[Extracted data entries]
● ● ●

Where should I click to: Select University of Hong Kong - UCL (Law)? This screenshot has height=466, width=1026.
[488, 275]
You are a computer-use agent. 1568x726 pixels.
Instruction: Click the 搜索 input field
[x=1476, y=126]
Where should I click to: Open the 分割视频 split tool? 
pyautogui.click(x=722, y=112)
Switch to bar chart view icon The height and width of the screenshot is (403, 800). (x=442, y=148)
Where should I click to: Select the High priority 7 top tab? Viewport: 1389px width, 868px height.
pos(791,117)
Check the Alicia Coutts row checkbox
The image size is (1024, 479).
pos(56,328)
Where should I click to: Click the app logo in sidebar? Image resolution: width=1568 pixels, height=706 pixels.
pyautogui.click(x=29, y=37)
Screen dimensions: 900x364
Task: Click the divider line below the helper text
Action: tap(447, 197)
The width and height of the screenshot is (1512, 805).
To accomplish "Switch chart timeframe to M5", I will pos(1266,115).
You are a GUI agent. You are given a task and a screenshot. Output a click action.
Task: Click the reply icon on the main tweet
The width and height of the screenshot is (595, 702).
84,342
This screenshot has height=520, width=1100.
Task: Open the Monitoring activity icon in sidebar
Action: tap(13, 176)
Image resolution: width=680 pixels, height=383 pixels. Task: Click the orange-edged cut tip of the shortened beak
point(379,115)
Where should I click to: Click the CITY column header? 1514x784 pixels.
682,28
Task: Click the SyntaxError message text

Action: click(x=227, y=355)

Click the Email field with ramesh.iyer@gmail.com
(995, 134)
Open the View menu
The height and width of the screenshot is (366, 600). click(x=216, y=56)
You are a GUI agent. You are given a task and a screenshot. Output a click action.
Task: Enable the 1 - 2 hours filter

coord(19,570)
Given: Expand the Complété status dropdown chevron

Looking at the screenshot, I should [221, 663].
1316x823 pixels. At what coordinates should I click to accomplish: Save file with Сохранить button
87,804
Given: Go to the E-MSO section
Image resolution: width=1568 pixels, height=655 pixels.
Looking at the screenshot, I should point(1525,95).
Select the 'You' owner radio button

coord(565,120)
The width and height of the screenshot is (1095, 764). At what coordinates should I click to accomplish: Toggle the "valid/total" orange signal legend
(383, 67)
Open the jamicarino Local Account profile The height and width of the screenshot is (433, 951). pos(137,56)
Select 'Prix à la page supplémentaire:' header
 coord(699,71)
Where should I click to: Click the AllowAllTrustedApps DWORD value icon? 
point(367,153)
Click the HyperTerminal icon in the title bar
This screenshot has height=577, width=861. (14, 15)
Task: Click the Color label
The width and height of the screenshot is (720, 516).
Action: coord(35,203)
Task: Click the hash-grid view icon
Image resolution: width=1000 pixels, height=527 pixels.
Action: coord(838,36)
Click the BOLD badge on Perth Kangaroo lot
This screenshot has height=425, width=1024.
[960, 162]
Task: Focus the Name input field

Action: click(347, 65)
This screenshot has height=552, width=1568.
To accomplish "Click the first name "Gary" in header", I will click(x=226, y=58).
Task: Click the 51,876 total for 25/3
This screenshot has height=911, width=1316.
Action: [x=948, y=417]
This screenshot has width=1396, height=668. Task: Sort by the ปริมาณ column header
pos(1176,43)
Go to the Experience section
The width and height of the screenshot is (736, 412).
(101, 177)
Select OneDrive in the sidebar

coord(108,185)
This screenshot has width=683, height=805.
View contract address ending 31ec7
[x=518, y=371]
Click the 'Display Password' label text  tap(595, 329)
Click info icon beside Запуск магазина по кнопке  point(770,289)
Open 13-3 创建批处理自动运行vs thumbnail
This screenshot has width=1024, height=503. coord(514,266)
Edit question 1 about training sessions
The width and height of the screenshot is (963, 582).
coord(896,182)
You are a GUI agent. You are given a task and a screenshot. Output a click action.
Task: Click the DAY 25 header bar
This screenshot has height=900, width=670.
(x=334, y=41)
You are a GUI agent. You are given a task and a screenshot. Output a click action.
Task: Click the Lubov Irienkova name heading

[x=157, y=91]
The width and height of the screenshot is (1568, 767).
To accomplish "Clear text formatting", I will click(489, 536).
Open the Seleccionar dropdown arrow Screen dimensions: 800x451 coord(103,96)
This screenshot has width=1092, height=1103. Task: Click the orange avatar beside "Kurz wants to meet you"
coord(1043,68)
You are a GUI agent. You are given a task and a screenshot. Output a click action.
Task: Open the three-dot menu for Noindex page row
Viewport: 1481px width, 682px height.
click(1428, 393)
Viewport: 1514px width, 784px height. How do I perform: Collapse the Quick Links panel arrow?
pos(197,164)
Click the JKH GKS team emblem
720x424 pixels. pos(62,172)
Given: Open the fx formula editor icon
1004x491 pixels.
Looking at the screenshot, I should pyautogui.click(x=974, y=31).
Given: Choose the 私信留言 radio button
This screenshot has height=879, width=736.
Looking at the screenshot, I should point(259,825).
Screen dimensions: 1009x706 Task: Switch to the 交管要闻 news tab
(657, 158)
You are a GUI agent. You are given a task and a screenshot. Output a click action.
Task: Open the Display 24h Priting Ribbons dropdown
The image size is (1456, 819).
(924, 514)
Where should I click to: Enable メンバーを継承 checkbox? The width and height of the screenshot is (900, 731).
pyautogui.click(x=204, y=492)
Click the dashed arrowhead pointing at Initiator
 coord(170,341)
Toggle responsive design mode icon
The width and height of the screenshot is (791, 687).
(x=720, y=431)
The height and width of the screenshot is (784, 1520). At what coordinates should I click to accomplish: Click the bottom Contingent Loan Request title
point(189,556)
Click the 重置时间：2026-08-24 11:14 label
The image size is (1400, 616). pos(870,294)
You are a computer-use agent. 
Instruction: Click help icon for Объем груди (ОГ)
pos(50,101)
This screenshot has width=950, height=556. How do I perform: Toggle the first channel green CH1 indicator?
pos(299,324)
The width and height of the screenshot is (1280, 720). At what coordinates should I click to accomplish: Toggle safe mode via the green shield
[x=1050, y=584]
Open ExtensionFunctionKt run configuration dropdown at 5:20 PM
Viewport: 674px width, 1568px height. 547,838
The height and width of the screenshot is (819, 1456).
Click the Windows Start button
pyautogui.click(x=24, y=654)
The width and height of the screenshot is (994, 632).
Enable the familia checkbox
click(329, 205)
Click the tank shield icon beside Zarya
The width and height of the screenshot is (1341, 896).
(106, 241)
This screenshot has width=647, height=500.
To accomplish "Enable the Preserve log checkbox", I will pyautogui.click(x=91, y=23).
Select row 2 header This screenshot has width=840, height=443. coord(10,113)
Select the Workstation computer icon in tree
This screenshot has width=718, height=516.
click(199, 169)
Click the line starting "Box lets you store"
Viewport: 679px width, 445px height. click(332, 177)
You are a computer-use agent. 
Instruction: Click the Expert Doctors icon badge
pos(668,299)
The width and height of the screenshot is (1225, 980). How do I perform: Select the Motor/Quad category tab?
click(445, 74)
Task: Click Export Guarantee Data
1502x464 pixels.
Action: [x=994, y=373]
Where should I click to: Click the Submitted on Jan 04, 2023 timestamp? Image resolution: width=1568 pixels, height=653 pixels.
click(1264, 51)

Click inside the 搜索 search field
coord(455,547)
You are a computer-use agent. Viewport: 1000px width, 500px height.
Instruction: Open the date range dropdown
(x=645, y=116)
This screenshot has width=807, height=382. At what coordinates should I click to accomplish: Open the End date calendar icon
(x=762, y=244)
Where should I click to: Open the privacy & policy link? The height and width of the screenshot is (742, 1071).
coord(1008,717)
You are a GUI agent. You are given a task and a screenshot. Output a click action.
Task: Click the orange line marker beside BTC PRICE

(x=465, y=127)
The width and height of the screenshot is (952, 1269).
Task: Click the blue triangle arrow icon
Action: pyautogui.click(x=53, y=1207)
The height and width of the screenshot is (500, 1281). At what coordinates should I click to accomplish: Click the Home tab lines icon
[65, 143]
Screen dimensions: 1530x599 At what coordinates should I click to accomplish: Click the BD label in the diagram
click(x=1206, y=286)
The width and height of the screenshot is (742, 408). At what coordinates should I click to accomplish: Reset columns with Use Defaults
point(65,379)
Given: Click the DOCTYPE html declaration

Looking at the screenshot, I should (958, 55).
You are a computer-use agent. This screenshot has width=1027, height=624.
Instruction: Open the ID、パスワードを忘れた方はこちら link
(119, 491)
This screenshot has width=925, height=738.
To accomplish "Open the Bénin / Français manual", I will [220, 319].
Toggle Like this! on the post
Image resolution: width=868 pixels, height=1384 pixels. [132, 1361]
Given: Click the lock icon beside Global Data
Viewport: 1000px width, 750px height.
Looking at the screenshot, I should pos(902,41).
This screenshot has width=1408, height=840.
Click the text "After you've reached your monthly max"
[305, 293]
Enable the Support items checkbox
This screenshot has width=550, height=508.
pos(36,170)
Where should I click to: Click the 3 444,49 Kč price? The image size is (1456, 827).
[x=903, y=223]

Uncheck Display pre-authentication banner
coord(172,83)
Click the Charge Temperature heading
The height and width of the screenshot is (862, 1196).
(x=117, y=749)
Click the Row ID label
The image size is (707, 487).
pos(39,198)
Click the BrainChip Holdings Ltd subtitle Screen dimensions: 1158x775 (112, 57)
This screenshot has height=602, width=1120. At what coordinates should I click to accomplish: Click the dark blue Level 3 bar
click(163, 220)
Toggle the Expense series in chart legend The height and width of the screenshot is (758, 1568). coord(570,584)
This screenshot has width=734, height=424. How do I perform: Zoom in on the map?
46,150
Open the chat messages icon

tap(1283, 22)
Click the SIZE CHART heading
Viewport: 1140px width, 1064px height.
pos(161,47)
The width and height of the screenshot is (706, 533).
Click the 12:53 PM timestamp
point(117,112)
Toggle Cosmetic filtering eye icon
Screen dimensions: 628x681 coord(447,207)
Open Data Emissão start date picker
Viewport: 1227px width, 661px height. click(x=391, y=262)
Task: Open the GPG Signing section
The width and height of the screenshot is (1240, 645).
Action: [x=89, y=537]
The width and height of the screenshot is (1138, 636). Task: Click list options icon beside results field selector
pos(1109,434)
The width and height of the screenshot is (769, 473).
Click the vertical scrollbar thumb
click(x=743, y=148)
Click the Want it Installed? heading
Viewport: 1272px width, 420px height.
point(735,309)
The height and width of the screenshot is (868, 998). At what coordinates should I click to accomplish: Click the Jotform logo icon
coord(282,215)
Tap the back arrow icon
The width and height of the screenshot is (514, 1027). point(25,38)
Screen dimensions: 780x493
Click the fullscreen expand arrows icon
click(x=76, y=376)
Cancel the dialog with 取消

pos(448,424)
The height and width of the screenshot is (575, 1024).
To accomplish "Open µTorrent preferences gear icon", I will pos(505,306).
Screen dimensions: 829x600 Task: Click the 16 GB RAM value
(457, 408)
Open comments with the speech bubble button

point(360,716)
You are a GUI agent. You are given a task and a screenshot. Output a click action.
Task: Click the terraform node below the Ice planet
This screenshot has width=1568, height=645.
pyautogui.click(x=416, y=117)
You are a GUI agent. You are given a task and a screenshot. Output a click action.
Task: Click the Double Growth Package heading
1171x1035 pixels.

● ● ●

Among the records above, how many lines contain the word "section"? Answer with the number by itself.

3